Here's some cinematic renderings. There's the pancreatic lesions, there's the liver lesion very nicely, there's the textural changes and there are the liver lesions. Here they are again on the coronal images, nicely circled. And of course, there's the adrenal lesion and then the pancreatic lesions. So, whether you're using the axials or the coronals, the MIP or the volume rendering, the volume rendering or the cinematic rendering, you're able to see all of the lesions in question. But again, you need to look very carefully, and in this case, once I see some lesions, I will look more carefully at the bowel, I'll look at the stomach, we look everywhere because when you have multiple sites of disease, you're more likely to have additional sites as well. So, it becomes very, very important. And again, the volume rendering showing you some of those lesions very nicely documented. And here's just a change in the cinematic rendering to accentuate the kidney, the renal vein, the celiac, GDA, and the metastasis. So, again, looking at all of those possible lesions really gives you a feel about the importance of protocol. And I show this case to start off with making the point that if you don't do the study correctly, you're not going to pick up the metastasis.

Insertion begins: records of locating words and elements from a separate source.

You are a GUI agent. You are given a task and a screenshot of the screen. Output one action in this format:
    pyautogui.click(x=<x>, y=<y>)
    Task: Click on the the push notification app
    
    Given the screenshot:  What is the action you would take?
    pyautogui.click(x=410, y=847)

Now, in this patient, we had liver lesions. Liver lesions from clear cell are very vascular. Here's another example of multiple liver lesions from 1.5 centimeters to about 4 centimeters. You can see, again, some additional lesions including in the lung. So, liver and lung in this patient. Splenic lesions are rare, but they do occur, but I don't see one here. And again, the washout. These lesions are very vascular with clear cell renal cell carcinoma. Lesions can be very vascular, but wash out very quickly. If you only had the venous phase, I think you still would call liver metastasis because these lesions are cystic but have enhancement around it. You're not going to call it a simple cyst, it doesn't look like hemangioma or anything else, but we would surely say that it's much easier to look at the arterial phase imaging and make the correct diagnosis. But again, I want you to recognize that if you only had the venous, you recognize that those are metastasis and you go from there.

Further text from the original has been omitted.